PROVIDED INFORMATION ->
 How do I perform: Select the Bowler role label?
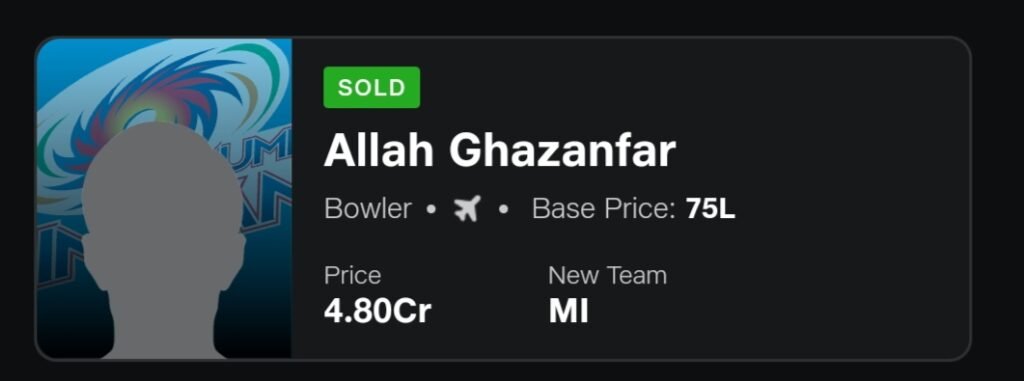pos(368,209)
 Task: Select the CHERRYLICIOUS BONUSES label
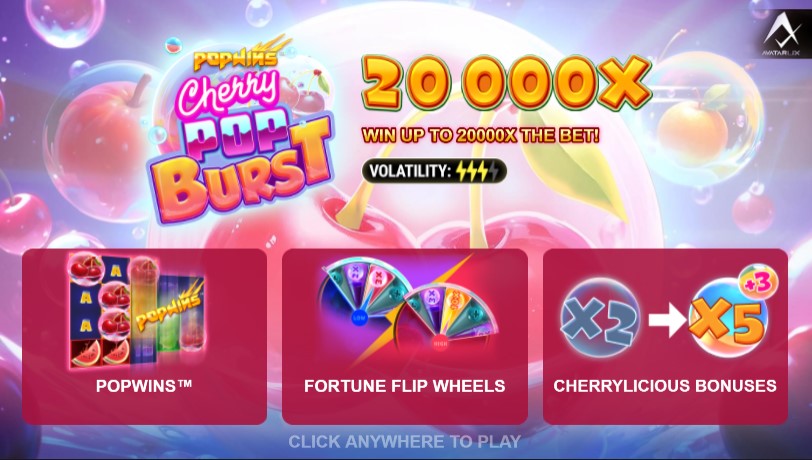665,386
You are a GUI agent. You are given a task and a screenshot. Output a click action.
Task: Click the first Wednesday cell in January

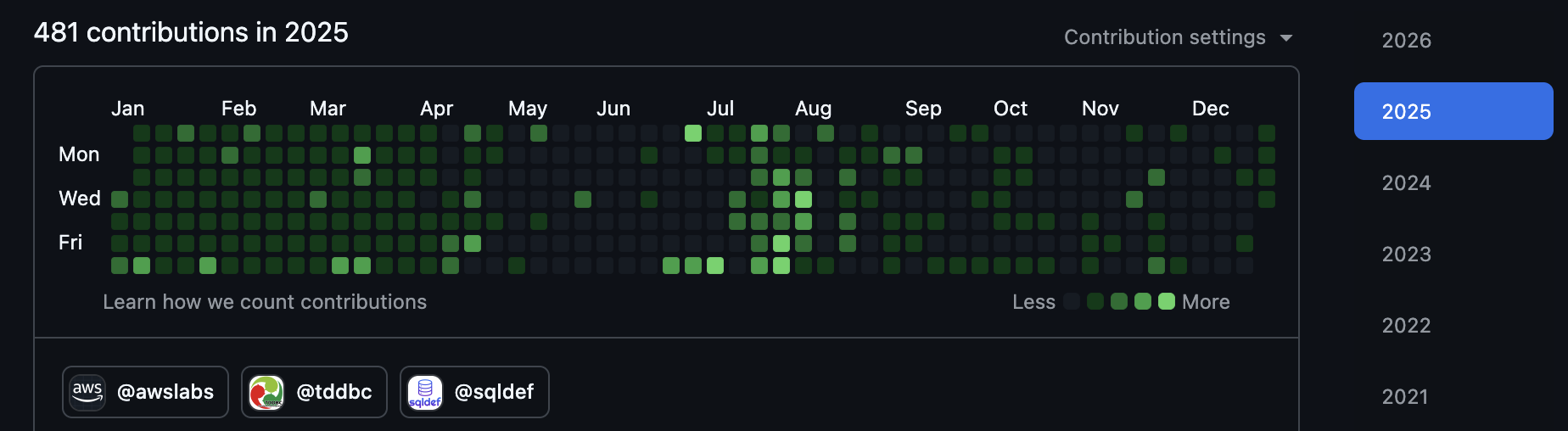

ACTIVITY ->
If a record holds a picture, leave the picture out and copy everything else exactly.

RESPONSE ->
 How do I perform: Select the Bowler role label?
pos(368,209)
 Task: Select the CHERRYLICIOUS BONUSES label
665,386
You are a GUI agent. You are given a task and a screenshot. Output a click action.
Task: Click the first Wednesday cell in January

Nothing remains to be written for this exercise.